> Assignment 1
Answer these questions using the passage on GM food labeling:
(a) When did high-level Clinton administration officials meet with NGO representatives?
(b) In which city is the World Trade Organization set to meet later this year?
(c) In what year was the FDA's labeling policy for biotechnology-derived foods set forth?
> Assignment 2
Can you pick up the passage on GM food labeling after its last sentence and carry it forward?

(Selected text)

Late in July, high-level Clinton administration officials met with representatives of an array of nongovernmental organizations (NGOs)—some highly critical of biotechnology, others staunchly in its favor—to consider once again whether foods derived from genetically modified (GM) crops should be labeled. Officials are playing their own views close to the vest, and both biotech sympathizers and critics interpret this posture to suggest that a subtle shift in policy is afoot. They also agree that concerns over trade, social dynamics, and politics seem to be the driving forces behind this apparent shift. Indeed, the Clinton administration announced in August it might set aside a day for NGO representatives to have their say about issues surrounding GM organisms and labels before the World Trade Organization (WTO; Geneva, Switzerland) meets in Seattle later this year.

The July conclave had been billed, at least in part, as an opportunity for NGO members to learn what position federal officials are considering as they prepare for forthcoming WTO negotiations. However, little dialogue took place between administration officials and NGOs, there was more debate among various NGO factions, and administration officials said little to disclose their own position(s).

In formal terms, US Food and Drug Administration's (FDA, Rockville, MD) labeling policy for biotechnology-derived foods was set forth in 1992 and has not substantially changed. It calls for no special labeling of biotechnology-derived foods. As part of a defense to a lawsuit by activists challenging that FDA policy, administration attorneys recently recapped the rationale underlying it by noting that "there's no scientific basis on which to distinguish foods derived through such technology from other foods" (Nature Biotechnology 17, 746, 1999).

(End Selected text)
(Record excerpts)

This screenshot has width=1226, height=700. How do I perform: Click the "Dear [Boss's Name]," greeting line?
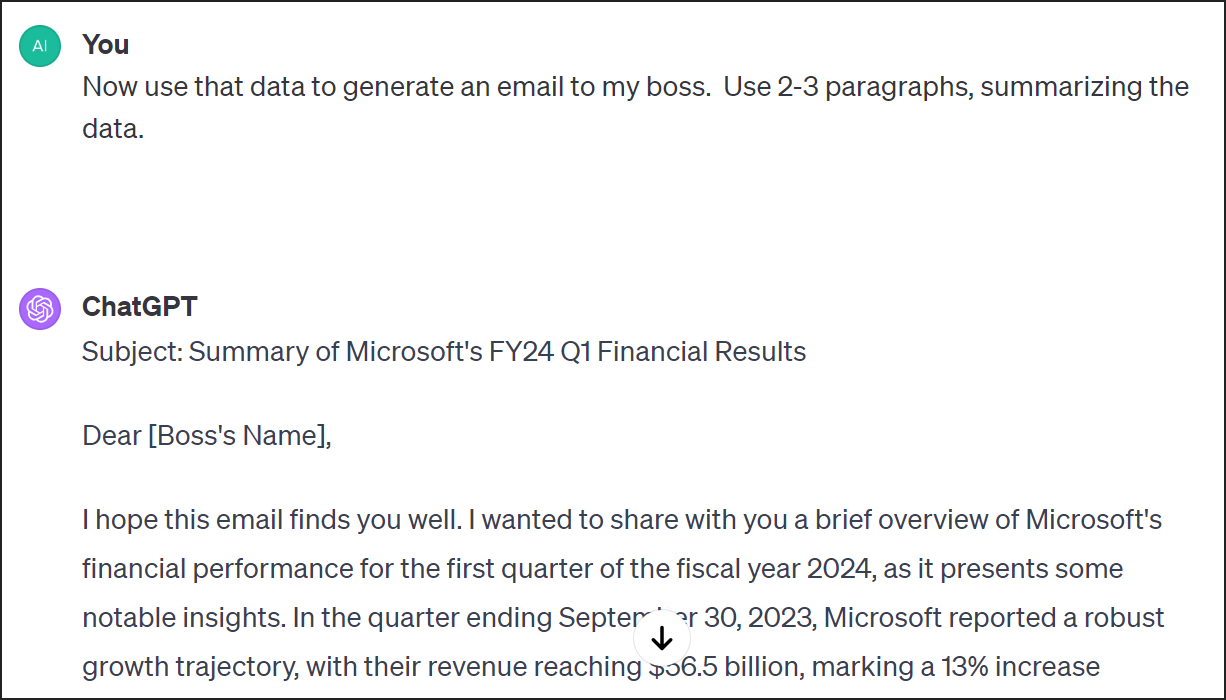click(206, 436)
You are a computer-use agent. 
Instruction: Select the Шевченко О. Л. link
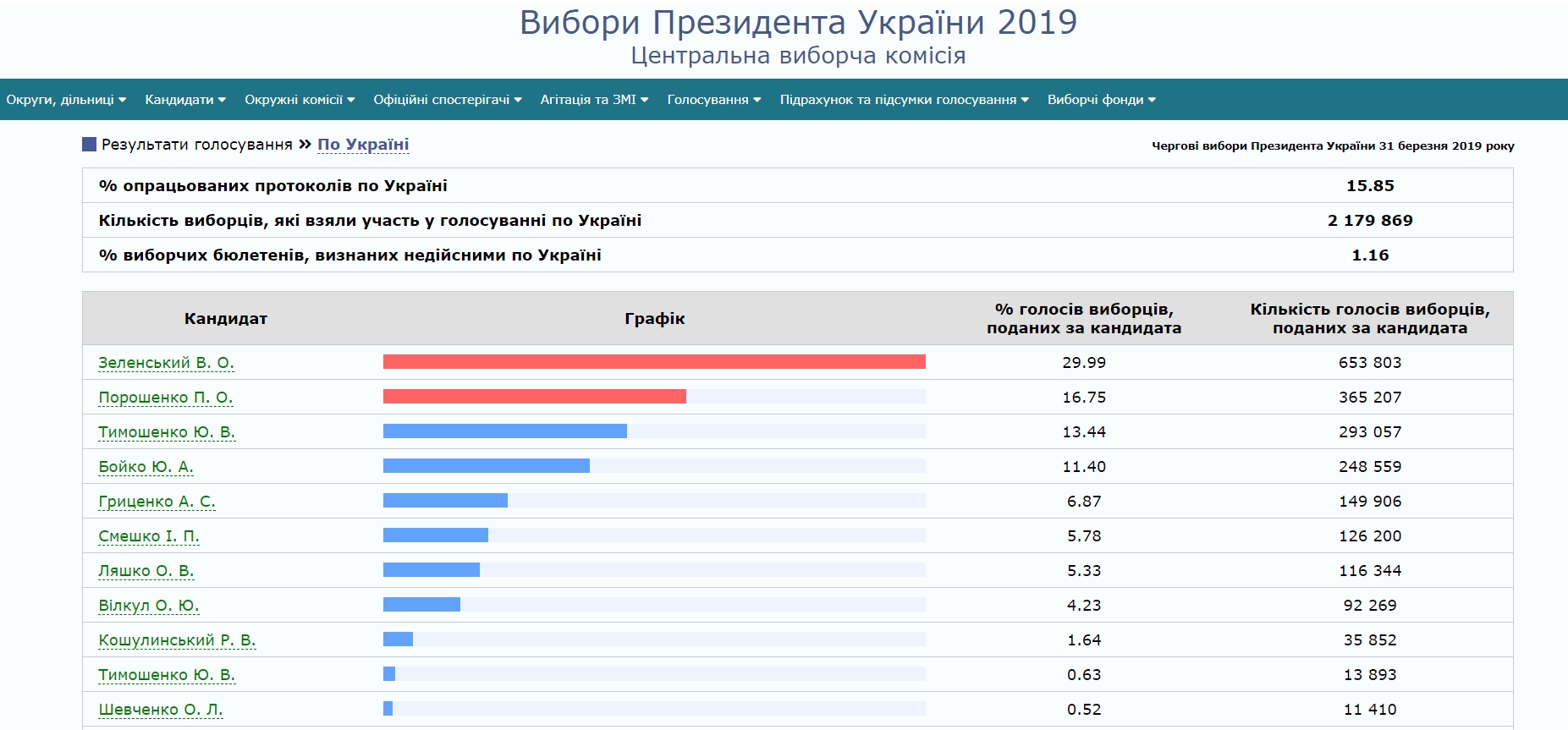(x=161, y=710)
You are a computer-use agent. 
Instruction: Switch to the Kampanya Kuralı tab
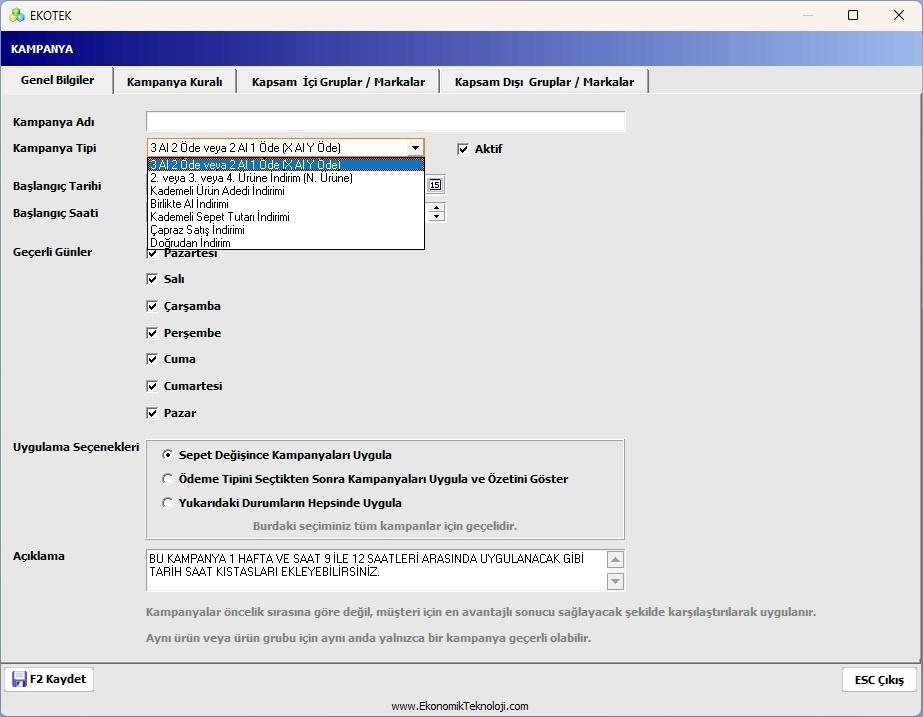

(End Record excerpts)

> Written reply 1
(a) Late in July
(b) Seattle
(c) 1992

> Written reply 2
However, FDA officials who are now defending that policy in U.S. District Court were missing—or, if present, were conspicuously reticent—during the July meeting. It was attended by high-level representatives from several other federal offices, including the Office of the Vice President, the Council on Environmental Quality, the National Economic Council, the Office of the U.S. Trade Representative, and the Office of Science and Technology Policy.

On the NGO side, during this gathering of perhaps 50 individuals, were representatives from a number of scientific societies, such as the American Society for Microbiology (Washington, DC) and the Institute of Food Technologists (Chicago, IL), as well as consumer and environmental organizations, such as the Environmental Defense Fund (New York), the Council for Responsible Genetics (Cambridge, MA), and the Consumer Federation of America (Washington, DC).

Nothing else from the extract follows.